Q&A from Webinar on Modelling Microcontent for Chatbots and AI with Steve Manning
On December 12, 2017, Steve Manning, VP of Consulting Services at Precision Content discussed the growing popularity in chatbot, voice-enabled interfaces, and AI and how these new technologies will change the way we approach content. Forbes reports that by 2020, half of all searches will be voice searches and chatbots will power 85% of all customer service interactions.
According to Steve, we’re moving from a broadcast style of communication – publish and hope for the best – to a more conversational style of communication. This new approach imposes new demands on the content models you need to create if you want to exploit these technologies.
If you want to leverage these new technologies, you’ll need change the way we structure content. You’ll need to be more granular in your models. You’ll need to implement Microcontent.
Q&A with Steve Manning
Q: Are there times when using machine learning instead of chatbots is appropriate in documentation content? If so, when?
A: They are two different things. Machine learning is the ability for a computer to learn about content without specific programming. A chatbot is an text-based conversational interface the allows a user to “communicate” with software. Chatbots can have built-in machine learning capabilities as part of their programming. That is how they “learn” which answers are probably the best for specific questions.
Q: Can we use Microcontent for Online Help too?
A: Absolutely. We look at the blocks of content as a single fact or answer. That maps very well to the way that people use online help, where they are typically looking for very specific information. E.g., “How do I create a file?” or “What is the date format?”

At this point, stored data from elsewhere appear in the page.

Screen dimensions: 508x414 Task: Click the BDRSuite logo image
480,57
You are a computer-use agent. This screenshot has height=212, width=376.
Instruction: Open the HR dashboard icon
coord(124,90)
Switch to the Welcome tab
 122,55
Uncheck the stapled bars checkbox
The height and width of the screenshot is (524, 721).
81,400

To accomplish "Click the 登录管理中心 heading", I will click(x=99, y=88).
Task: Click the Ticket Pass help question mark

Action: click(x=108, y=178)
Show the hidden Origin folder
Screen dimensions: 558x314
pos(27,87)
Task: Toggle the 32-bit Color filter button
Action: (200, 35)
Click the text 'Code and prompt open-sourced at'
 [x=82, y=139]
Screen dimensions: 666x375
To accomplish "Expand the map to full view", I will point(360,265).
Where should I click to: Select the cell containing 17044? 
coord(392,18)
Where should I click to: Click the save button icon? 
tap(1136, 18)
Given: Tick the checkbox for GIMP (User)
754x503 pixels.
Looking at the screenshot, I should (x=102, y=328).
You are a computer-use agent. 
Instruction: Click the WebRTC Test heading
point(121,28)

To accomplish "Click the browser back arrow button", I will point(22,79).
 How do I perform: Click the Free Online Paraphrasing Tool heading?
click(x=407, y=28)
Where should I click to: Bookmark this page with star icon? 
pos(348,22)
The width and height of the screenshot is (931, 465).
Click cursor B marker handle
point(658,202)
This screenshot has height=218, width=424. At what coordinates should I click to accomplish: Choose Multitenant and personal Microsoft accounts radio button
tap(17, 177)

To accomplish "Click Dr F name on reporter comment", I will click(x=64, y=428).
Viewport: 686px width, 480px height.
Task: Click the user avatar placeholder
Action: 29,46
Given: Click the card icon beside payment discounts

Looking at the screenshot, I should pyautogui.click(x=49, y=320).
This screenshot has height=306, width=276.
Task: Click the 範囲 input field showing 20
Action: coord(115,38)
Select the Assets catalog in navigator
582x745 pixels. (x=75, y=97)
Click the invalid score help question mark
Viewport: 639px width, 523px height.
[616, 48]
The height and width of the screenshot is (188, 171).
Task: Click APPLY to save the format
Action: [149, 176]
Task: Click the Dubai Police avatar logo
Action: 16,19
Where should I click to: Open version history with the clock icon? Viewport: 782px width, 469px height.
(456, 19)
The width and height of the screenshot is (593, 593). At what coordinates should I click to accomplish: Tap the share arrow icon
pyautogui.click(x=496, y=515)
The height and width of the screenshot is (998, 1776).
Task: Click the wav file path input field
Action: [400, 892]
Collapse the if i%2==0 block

Q: In the example “category table” you also had info about how to improve. Does a Reference Topic like “category table” need a task type of content too?
A: No, not always. There will always be some sorts of information for which you can provide “facts” in a reference topic and then be able to rely on the user’s own knowledge to use it as necessary. For example, you can present a reference topic detailing disk space requirements for a software product, but you probably don’t need a task topic telling them how to check available disk space. It will depend on what your user needs to know and what you can safely assume they already know.
Q: Sounds like as a start we should add more sections inside a DITA document?
A: Sections can work with the appropriate metadata. If you are planning or think you might need to feed your content to a chatbot, you will absolutely need smaller blocks of content. But there are other benefits as well. Breaking topics into smaller blocks and adding headings to those blocks makes the content much more scannable for users.
Q: If I want to move to this level from unstructured content, what is the course of action suggested?
A: You need to start by looking at your overall goals and develop an content strategy. Use that strategy to then develop content models that will allow you to capture the content that you need in the structures that you need them. That is ultimately the key: having a set of content models that will guide authors to create content while ensuring that users (whether human or machine) will get what they need.
Q: It’s likely that Industry 4.0 and thus Information 4.0 is going to need content broken into smaller blocks as well. Do you think the microcontent approach you’ve outlined will work for other delivery channels. Or will each one need a different approach?
A: Absolutely. Information 4.0 suggests maximum flexibility in content. We’ve seen that big chunks of content, even when limited to topic size, are still too big for many of the consuming interfaces. Chatbots, IoT devices, and all the other content consumers can require information in different sized packages. It is easier to assemble discrete blocks into a larger deliverable than it is to try and break an unstructure chunk into smaller pieces. Microcontent supports flexibie delivery in a way that straight, topic-base DITA can’t.
Q: In your example of category table (“from topics to chat” slide), you use sections. Why are each of those sections not their own topic? For example, why not an individual topic called “Example of a category table”? Do sections give you an advantage over separating or breaking down topics further?
A: You have to balance the authoring needs against publishing requirements when coming up with your content architecture. We prefer and recommend using topic as the smallest “unit of work.” That means a topic is the smallest chunk of content the we will put into workflow. Trying to manage all the blocks if they were managed as separate topics can become unworkable quickly.